Slightly off-topic re crazymum's post: vicars don't get additional income from doing weddings. That used to be the case in the Old Old Days. Any income from doing weddings or funerals now goes straight to the diocese - it is not an extra. Retired clergy do get paid for doing these services but not regular stipendiary clergy. That put a stop to some parishes being "good livings" as such.

crazymum53 · 07/01/2011 13:44

DandyDan I should have used the word minister rather than vicar as my OH worked for an independent church and there was no diocese. The church had to self-fund all their activities and was an independent Christian charity registered with the charity commission.

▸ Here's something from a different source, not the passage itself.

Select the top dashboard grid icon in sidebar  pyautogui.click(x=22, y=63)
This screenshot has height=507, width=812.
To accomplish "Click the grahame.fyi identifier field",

fluffles · 07/01/2011 14:01

It sounds like you can sort out almost all of the issues with some more 'professional' or 'trasparent' accounting processes and an official diary.

I would do this all quite gradually but as a programme of modernisation. You can explain that the parish is now in a position to do this as you are now on-board.

You can talk to the treasurer and work out proceedures for expenses and petty cash.

You can also sit down with him and ask what days/hours he is available for you to make appointments for him in his official diary.

Good luck. This won't sort out the issue with confidentiality or with his opinions on evangelising but at least you can keep your integrity and have a clear conscience about the other stuff.

daisydotandgertie · 07/01/2011 17:58

I'm working in the same position in a Christian Church in the UK and have been for a couple of years - and like you I am really enjoying it. And it sounds as though I'm working for a very similar, well liked, larger than life priest.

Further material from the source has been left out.